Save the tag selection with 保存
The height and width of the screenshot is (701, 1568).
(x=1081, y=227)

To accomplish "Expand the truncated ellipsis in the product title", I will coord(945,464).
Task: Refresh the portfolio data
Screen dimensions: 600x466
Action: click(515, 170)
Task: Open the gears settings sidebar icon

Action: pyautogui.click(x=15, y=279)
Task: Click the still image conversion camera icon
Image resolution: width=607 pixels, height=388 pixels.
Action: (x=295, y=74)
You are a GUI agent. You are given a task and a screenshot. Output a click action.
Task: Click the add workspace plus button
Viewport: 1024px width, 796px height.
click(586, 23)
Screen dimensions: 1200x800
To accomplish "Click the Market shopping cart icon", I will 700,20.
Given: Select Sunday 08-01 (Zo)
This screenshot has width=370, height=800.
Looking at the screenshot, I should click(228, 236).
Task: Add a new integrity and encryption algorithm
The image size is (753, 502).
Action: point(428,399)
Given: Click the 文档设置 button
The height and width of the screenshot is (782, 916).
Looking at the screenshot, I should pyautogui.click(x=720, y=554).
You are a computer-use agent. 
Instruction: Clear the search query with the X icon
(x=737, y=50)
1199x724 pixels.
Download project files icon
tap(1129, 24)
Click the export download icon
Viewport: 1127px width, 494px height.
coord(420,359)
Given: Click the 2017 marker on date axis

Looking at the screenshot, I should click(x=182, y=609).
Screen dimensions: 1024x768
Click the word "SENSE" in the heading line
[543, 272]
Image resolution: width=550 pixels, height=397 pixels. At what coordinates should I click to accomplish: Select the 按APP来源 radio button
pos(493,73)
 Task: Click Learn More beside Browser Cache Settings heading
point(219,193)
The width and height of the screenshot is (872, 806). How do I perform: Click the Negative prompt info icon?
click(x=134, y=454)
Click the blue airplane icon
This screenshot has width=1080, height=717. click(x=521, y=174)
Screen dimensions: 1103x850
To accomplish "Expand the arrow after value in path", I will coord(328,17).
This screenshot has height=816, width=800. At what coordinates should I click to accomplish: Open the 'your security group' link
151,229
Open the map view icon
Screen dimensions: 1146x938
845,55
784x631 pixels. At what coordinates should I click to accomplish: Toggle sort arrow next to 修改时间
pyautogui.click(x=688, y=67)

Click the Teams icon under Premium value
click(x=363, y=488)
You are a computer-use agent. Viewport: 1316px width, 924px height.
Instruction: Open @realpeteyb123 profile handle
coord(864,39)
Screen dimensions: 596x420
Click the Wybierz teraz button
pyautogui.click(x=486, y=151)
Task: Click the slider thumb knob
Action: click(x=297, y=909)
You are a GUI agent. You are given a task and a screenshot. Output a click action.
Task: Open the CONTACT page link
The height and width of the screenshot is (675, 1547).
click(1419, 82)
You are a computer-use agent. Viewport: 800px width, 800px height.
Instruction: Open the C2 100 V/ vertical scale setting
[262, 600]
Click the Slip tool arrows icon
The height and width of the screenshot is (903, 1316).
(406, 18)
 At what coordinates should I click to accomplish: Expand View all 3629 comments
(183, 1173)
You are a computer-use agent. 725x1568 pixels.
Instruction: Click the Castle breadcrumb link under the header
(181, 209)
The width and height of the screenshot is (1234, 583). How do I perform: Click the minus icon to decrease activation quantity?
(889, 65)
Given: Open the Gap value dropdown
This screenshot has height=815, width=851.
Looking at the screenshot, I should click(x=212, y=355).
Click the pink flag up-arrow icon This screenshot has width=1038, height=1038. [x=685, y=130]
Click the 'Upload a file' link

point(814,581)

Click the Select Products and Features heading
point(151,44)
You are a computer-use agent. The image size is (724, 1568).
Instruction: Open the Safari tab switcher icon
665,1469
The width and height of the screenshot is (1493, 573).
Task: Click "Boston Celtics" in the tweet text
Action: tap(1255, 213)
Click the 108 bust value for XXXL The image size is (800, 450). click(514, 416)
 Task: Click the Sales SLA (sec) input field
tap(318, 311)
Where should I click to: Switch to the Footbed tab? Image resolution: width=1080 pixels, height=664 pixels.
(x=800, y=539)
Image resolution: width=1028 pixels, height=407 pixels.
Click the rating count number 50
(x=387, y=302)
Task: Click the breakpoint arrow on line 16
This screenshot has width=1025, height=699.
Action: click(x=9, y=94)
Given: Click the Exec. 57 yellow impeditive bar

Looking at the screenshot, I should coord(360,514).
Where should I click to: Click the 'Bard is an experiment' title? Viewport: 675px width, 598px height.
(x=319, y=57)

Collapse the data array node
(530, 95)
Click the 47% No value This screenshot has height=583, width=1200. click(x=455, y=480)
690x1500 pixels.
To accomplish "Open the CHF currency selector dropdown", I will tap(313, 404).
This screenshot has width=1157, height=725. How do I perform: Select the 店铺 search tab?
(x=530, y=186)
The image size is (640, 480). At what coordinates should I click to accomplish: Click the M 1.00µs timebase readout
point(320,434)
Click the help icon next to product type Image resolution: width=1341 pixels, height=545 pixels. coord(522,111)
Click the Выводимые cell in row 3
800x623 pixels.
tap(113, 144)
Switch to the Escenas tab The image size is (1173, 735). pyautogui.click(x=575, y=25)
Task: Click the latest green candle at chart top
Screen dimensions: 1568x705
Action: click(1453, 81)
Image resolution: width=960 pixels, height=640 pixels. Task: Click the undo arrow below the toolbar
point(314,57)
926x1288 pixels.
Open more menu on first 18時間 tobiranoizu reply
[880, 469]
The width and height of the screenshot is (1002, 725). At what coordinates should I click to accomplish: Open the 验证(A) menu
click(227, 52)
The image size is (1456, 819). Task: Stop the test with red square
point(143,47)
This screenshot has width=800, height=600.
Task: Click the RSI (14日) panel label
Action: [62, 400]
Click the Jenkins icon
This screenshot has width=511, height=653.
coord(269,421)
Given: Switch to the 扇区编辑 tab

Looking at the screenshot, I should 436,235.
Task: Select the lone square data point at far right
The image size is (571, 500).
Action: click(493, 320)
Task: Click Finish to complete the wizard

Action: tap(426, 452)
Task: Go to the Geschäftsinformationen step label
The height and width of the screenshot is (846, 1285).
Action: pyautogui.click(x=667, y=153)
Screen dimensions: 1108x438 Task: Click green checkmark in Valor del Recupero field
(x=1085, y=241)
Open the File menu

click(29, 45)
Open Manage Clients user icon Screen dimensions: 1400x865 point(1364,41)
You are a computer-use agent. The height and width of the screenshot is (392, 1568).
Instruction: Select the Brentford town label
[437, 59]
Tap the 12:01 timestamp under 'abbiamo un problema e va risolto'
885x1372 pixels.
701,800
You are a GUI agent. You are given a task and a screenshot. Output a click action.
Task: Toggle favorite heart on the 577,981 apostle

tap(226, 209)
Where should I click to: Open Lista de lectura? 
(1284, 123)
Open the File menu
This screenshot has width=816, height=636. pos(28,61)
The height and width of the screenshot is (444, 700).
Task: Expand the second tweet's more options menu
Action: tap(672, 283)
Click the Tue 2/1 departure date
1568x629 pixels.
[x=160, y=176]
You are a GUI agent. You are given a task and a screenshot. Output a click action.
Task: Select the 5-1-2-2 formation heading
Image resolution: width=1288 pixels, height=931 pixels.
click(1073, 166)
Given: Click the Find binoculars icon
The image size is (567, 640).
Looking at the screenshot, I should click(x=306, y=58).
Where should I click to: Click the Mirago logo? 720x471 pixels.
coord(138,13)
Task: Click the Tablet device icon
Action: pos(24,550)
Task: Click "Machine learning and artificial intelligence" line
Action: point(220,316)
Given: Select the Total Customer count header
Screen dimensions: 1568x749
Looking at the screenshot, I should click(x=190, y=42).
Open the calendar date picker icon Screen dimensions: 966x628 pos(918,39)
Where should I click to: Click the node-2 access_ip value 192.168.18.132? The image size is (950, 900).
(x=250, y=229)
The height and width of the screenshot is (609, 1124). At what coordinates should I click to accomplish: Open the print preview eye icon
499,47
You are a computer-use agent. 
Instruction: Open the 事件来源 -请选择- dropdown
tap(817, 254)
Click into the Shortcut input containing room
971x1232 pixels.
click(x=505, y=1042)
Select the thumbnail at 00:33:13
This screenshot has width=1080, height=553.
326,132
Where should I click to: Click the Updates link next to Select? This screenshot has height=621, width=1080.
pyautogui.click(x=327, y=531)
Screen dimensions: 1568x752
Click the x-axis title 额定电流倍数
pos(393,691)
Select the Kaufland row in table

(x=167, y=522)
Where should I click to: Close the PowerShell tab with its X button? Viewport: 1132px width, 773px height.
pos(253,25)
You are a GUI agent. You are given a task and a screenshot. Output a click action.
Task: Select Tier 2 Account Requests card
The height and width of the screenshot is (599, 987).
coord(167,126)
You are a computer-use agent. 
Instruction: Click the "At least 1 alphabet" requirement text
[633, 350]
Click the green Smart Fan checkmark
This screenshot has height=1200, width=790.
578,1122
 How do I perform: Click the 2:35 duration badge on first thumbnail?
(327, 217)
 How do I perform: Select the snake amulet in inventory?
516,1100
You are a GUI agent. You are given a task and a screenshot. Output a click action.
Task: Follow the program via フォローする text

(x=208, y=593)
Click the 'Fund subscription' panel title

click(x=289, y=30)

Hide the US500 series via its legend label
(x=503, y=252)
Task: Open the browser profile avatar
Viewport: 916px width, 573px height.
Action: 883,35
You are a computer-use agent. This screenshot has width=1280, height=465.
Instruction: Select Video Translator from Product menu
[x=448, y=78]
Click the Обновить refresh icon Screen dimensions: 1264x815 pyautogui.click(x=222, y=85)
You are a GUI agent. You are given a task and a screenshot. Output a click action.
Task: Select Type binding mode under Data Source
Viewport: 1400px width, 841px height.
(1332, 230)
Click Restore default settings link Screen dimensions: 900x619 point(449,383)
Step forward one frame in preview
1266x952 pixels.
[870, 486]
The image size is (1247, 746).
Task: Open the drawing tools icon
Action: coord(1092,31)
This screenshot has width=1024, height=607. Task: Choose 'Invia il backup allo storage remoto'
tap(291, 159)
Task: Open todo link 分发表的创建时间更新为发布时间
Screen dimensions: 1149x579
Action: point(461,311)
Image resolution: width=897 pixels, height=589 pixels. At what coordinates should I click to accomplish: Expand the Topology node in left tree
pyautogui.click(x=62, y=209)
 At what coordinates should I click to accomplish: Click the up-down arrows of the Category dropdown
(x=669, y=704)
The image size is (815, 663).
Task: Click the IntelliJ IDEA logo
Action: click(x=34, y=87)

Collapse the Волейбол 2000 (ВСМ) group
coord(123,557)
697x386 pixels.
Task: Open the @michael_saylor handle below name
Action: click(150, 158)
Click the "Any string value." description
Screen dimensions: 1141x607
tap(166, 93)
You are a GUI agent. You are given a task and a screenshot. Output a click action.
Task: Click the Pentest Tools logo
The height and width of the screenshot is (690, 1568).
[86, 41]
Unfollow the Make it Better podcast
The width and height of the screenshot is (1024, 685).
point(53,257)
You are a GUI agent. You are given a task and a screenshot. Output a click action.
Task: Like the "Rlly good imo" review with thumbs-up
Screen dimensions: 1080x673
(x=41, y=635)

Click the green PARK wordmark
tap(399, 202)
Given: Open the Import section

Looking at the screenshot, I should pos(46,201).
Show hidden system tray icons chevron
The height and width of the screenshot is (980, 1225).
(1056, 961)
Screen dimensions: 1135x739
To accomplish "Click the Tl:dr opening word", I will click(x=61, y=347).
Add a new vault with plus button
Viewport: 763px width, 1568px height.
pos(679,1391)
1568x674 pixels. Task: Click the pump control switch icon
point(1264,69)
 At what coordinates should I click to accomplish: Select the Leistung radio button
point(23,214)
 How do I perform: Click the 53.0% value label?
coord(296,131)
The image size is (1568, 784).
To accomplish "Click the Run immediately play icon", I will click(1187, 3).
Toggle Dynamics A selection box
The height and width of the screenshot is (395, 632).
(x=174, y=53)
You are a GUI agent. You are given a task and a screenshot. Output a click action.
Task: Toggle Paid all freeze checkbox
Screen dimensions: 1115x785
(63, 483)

▬▬▬

Exercise objective. Every line holding the word "computer" should be copied out of the records above.

Reply.
You are a computer-use agent. 
You are a computer-use agent. Viewport: 1316px width, 924px height.
You are a computer-use agent. Viewport: 800px width, 800px height.
You are a computer-use agent. 725x1568 pixels.
You are a computer-use agent. The image size is (724, 1568).
You are a computer-use agent. The height and width of the screenshot is (392, 1568).
You are a computer-use agent. 
You are a computer-use agent. 
You are a computer-use agent. This screenshot has width=1280, height=465.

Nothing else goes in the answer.